Estado dubitativo - 3
No volume 1 do seu diário, a que deu o título de Conta-Corrente, Vergílio Ferreira escreveu o seguinte no dia 26 de Abril de 1974:
"Vitória. Embrulha-se-me o pensar. Não sei o que dizer. Uma emoção violentíssima. Como é possível? Quase cinquenta anos de fascismo, a vida inteira deformada pelo medo. A Polícia. A Censura. Vai acabar a guerra. Vai acabar a PIDE. Tudo isto é fantástico. Vou serenar para reflectir. Tudo isto é excessivo para a minha capacidade de pensar e sentir."

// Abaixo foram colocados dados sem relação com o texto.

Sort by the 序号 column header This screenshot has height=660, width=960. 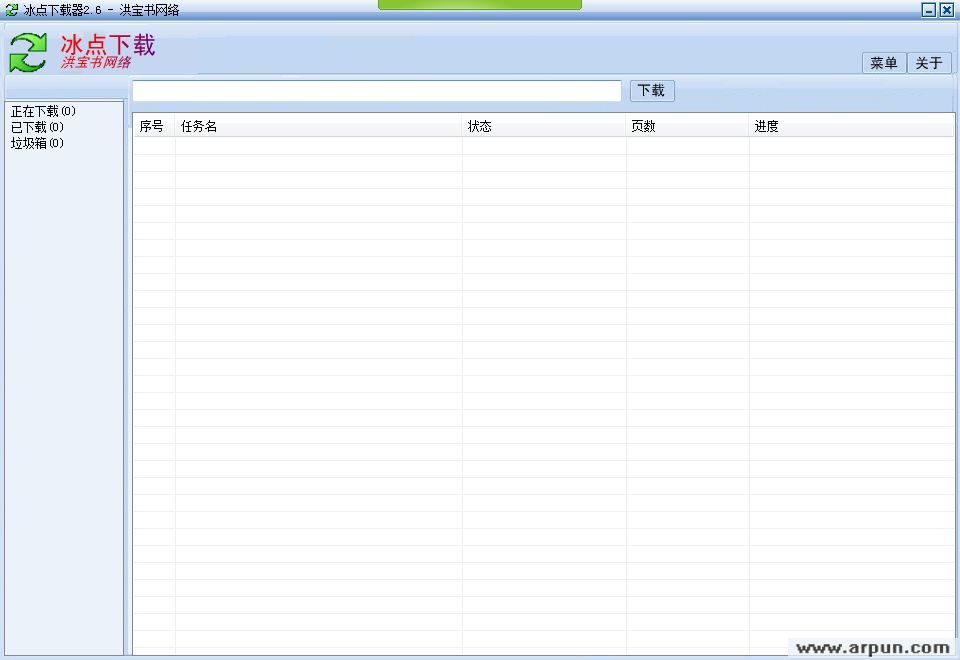[153, 126]
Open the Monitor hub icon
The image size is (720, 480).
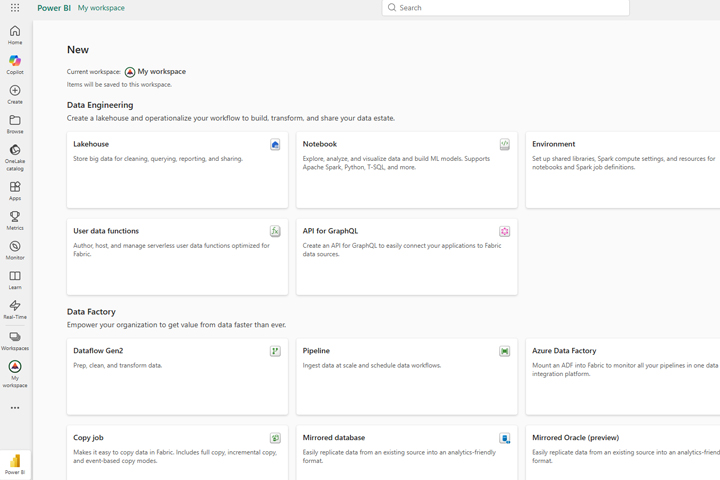pyautogui.click(x=15, y=250)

Decorridos 32 anos, será que, no trânsito entre o sentir, o pensar e o dizer, não teremos nós hoje, também, que "serenar para reflectir" sobre ilusões frustradas e ideais adiados? Quando é que a desilusão deixará de ser "excessiva para a nossa capacidade de pensar e sentir"? Quantas batalhas mais para a "vitória" da esperança sobre o decrépito saudosismo, da liberdade lúcida sobre a bruma conservadora?
P.S. - Quem ontem ouviu o discurso de Cavaco Silva no Parlamento deve ter ficado perplexo: um conservador ter uma intervenção marcadamente de esquerda, reconhecendo a exclusão social e as assimetrias várias de que padece Portugal e criticando a distância a que estamos de uma sociedade efectivamente com princípios de justiça social, só nos reintegra na irresolúvel desordem das coisas... Para mais, sem cravo na lapela!
Etiquetas: Política
3 Comments:
É a prova cabal de que a distinção direita - esquerda é um conceito em desuso e que apenas se aplica nos extremos.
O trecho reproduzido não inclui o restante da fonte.